Liesner was born with plants on the brain. Growing up on a Wisconsin dairy farm, he watered the calves, arranged hay bales and did much of the gardening. "I was six years old, I got some seed and started planting radishes," he recalls.
Liesner didn't know it then, but he was seeing things few people could -- and most never pay attention to. "I recognized there were two kinds of grasses -- grass and sedges. I knew peas, beans, clover as a child -- before anyone said 'plant family,' I knew what they were." Names, that's all Liesner was missing.
He learned them studying botany at the University of Wisconsin, and then he started collecting. Today Liesner can identify a plant by family, often by genus, and sometimes by species -- instantly.
Piperaceae, Erythroxylaceae, Myrtaceae.

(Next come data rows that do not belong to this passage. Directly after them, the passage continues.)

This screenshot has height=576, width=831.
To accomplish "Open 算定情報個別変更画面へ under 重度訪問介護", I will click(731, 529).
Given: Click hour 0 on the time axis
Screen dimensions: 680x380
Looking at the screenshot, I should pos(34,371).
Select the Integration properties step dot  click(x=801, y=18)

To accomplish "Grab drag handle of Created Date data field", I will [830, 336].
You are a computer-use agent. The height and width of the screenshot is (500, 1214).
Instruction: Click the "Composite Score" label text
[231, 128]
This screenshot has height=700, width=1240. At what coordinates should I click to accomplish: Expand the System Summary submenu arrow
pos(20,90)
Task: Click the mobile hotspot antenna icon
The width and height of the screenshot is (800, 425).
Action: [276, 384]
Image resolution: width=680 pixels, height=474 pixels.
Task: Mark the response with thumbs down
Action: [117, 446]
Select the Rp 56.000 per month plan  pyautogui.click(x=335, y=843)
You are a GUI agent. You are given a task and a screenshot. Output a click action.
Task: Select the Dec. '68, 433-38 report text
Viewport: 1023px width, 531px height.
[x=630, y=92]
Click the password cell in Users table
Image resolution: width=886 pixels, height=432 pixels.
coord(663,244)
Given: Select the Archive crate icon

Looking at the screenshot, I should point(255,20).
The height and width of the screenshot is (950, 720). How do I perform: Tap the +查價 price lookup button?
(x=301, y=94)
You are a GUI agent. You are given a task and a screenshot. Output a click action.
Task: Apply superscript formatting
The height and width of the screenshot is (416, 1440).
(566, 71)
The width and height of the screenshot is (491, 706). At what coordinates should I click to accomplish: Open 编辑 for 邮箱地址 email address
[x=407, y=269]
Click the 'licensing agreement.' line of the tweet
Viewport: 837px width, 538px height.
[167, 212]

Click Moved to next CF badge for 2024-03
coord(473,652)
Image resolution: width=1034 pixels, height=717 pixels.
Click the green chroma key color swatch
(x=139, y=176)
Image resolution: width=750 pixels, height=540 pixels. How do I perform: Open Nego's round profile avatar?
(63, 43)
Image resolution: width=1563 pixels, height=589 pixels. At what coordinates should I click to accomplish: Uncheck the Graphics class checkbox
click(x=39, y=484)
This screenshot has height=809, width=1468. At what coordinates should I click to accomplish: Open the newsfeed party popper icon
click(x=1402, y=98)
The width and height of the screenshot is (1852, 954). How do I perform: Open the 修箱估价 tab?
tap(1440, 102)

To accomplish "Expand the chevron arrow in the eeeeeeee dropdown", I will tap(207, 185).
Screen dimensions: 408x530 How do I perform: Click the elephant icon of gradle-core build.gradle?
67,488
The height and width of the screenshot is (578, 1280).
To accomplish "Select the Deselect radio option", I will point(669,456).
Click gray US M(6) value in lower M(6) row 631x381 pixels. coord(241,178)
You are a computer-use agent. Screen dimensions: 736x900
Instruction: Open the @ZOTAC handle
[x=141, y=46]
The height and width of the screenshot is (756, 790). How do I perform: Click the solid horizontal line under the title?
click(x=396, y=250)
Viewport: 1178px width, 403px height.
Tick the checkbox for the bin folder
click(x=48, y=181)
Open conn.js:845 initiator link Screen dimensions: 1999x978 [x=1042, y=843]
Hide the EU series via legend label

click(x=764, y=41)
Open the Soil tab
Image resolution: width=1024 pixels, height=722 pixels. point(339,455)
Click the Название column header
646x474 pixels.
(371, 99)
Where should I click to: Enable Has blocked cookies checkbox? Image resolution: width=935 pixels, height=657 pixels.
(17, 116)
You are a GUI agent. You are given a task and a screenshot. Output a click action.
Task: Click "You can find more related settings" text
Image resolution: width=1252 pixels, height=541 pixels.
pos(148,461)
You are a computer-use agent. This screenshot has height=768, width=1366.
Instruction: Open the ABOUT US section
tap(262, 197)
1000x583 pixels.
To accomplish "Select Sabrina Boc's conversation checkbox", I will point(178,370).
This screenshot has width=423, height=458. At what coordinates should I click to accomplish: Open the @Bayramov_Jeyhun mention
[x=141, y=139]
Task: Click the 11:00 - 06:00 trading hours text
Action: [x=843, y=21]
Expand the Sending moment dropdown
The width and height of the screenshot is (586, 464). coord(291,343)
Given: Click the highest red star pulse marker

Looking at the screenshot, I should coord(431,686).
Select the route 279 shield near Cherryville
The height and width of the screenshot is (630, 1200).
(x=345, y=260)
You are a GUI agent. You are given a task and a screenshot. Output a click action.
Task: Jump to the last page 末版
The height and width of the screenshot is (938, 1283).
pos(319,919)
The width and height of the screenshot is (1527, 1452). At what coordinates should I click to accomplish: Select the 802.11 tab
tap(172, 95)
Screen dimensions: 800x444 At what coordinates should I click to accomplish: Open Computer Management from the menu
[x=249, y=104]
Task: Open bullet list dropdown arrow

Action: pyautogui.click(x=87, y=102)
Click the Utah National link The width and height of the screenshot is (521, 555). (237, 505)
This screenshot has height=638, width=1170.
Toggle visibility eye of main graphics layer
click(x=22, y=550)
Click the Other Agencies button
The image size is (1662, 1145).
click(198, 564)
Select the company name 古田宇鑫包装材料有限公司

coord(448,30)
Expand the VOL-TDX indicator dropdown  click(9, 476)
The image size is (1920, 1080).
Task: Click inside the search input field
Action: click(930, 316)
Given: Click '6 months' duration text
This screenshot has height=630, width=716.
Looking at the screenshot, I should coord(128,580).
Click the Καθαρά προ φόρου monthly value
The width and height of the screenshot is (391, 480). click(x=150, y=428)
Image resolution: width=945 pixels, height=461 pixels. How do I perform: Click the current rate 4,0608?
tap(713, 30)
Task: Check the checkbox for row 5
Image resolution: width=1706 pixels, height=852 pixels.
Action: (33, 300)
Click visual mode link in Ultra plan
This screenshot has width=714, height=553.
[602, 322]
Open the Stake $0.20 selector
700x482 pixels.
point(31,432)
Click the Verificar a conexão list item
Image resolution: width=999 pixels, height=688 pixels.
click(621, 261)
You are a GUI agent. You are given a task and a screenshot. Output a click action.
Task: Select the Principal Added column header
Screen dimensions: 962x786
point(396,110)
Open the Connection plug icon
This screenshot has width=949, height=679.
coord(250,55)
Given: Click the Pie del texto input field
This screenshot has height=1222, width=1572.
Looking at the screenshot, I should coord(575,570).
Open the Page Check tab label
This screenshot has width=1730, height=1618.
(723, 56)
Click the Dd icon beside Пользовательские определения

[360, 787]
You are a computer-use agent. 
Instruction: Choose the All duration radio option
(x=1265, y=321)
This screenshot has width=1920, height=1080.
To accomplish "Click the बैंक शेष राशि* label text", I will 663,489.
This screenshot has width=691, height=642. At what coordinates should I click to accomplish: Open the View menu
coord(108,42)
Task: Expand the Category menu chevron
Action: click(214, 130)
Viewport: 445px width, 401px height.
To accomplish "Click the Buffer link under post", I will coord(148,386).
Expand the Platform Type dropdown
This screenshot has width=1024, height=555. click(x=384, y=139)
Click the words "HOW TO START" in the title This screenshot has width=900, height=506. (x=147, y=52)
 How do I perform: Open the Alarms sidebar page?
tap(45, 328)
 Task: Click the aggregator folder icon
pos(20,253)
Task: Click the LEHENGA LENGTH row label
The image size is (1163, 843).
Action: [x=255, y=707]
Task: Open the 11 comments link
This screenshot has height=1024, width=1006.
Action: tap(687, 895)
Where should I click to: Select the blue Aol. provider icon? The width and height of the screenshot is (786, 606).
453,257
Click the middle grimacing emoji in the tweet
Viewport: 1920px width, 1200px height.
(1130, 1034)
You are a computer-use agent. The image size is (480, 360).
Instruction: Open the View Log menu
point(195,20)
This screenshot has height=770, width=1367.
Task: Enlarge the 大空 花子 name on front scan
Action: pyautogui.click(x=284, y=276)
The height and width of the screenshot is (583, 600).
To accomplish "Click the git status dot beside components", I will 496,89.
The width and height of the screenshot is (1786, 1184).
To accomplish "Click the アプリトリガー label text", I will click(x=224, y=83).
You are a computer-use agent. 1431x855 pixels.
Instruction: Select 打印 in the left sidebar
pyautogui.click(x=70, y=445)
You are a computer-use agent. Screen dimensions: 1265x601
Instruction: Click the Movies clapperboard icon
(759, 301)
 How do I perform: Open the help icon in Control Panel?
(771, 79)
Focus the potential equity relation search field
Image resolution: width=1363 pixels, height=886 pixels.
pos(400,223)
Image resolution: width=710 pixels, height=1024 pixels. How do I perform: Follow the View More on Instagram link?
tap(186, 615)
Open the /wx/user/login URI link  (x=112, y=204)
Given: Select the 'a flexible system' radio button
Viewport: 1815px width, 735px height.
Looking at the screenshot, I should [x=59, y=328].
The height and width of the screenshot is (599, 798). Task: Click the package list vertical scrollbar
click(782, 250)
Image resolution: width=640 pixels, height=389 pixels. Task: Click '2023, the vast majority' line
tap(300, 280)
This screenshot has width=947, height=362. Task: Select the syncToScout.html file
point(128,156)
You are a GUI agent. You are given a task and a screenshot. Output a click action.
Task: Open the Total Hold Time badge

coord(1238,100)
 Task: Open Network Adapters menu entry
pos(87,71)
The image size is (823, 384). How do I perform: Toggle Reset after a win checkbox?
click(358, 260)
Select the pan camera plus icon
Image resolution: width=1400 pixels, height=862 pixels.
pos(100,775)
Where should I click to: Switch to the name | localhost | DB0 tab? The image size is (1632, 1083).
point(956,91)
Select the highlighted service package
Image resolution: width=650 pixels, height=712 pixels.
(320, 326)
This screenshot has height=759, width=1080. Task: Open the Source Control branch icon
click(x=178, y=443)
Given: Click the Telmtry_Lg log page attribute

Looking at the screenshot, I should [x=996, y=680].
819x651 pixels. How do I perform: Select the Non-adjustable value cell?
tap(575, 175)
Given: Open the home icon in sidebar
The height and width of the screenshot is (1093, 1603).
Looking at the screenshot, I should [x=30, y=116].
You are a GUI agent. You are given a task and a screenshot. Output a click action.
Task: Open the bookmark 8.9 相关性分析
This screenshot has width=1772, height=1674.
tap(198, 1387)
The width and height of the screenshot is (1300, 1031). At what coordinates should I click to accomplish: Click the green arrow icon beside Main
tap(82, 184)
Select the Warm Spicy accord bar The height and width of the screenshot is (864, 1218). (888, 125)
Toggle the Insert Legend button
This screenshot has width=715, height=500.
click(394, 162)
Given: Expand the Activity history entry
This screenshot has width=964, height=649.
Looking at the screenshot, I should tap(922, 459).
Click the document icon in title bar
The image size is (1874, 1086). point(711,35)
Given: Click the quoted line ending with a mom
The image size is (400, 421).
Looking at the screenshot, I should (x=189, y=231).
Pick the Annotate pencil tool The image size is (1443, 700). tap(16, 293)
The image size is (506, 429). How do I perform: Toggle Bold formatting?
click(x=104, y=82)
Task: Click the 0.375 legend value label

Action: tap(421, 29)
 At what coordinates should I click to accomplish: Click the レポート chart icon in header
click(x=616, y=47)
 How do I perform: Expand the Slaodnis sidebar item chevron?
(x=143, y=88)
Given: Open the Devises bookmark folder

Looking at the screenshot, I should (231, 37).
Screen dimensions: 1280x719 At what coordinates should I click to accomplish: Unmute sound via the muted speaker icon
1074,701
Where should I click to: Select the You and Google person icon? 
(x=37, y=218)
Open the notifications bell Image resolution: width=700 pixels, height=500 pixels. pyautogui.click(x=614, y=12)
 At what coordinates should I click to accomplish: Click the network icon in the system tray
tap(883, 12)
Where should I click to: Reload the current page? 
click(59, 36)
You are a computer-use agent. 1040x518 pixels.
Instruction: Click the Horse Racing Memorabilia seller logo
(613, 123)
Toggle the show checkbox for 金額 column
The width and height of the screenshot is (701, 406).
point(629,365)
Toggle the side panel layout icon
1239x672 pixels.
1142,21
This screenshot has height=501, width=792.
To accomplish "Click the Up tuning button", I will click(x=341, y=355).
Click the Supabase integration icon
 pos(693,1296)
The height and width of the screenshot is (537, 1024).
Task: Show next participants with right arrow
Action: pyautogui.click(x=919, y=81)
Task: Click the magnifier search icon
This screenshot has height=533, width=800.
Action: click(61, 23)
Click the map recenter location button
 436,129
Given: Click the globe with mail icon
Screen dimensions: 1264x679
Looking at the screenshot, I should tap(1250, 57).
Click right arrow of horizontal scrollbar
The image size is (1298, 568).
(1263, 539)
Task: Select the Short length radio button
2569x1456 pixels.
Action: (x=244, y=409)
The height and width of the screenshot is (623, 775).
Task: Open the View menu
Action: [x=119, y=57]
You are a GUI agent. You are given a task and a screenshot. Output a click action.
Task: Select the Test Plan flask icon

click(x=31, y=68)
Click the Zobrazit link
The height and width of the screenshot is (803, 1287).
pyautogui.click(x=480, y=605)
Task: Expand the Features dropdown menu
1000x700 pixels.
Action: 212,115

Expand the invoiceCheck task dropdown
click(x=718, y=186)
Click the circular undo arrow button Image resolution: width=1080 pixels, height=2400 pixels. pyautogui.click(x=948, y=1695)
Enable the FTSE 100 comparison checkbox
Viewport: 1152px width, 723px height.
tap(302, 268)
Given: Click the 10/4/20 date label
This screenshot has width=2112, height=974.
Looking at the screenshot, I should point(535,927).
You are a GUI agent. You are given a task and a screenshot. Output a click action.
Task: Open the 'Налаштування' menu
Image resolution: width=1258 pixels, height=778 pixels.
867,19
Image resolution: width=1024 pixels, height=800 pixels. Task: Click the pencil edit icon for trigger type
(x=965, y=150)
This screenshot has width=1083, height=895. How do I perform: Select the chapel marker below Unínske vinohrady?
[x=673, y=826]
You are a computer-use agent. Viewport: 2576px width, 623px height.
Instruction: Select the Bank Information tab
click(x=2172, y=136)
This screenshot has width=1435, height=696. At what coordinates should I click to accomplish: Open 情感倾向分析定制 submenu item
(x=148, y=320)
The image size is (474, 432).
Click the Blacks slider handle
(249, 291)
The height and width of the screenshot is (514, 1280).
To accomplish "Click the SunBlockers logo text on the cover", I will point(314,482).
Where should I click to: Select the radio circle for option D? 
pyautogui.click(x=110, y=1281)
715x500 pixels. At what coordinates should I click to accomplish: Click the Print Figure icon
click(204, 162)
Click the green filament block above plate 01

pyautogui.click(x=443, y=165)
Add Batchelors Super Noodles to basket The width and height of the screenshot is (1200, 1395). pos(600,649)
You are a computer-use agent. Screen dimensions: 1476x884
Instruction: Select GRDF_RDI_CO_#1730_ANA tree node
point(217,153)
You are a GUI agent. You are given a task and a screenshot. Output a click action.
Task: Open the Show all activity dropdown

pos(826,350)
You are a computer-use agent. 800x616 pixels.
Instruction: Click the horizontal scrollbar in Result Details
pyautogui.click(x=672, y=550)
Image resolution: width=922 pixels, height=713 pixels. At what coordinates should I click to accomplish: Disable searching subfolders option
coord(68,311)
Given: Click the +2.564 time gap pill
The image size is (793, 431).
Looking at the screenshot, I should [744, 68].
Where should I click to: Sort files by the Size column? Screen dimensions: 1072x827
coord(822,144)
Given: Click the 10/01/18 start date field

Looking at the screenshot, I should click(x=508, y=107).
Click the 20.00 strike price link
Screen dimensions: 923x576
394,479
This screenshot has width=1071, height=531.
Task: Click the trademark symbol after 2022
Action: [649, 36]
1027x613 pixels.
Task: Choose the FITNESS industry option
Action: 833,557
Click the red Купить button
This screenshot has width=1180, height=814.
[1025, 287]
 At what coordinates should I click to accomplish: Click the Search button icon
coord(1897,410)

Black pepper, cocaine, guava.
"My favorite place to collect," Liesner says, "is a just-cut forest that hasn't wilted yet, or where they're bulldozing a road. Just look out if the bulldozer comes back and decides to widen the road right where you are! That happened to me in Panama. The bulldozer didn't see me."
Grunts and "y'know"s, the chummy trademark of a northern Wisconsin accent, punctuate his slow speech.
"One rule I have is, I'll never climb a tree after drinking again. I was in Venezuela, and the people I was with, they opened one beer, so I was trying to be polite, sociable, y'know, then they opened another!" He laughs. "I climbed a tree, and I reached out for a branch and miscalculated. Luckily I fell on a bush."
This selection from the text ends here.